The group – which was established by Minister for Agriculture, Food and the Marine, Charlie McConalogue, at the end of last month – will meet for the first time tomorrow morning (Monday, February 7) in Dublin.
Former Teagasc director Prof. Gerry Boyle will be in the chair.
The membership of FVDG comprises representatives of all the stake holder groups operating within Ireland’s dairy sectors. The processers will be represented by Dairy Industry Ireland (DII).
Minister McConalogue has confirmed that the first task of the new group will be to “produce a detailed plan by quarter two of this year to manage the sustainable environmental footprint of the dairy sector”.
However, McCormack believes all of this thinking is riddled with inconsistencies.
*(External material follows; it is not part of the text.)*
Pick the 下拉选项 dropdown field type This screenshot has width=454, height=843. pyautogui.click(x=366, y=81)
He said that “it will not be practically feasible for the new group to report until at least the end of June or possibly into July.
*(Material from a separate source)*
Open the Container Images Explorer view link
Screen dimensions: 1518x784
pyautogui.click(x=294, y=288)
“It is imperative that the new group gets accurate farmer feedback on what is such a fundamentally important issue for every Irish milk producer.
“The minister has taken no cognisance of the fact that dairy farmers are now entering the busiest period of their year,” the ICMSA president said.
McCormack also pointed out that the challenge of climate change must be agreed across Irish society as a whole.
“Farming, and dairy in particular, must not be used as a convenient scapegoat for the country as a whole when it comes to a settling on realistic climate change targets.
“Aviation, for example, has a key role to play in this regard. But yet, I hear very little from government in terms of their climate change targets to be met by that sector,” he added.
The ICMSA president believes that Minister McConalogue should also look closely at his own climate change record before pointing in the direction of others.
“A case in point is the current dairy calf-to-beef scheme,” McCormack said.
“The minister introduced the measure but did not provide the funding required to make it work properly.
“ICMSA will be participating in the work carried out by the new group. But our priority will be to ensure that Irish milk output levels are fully maintained,” the ICMSA president concluded.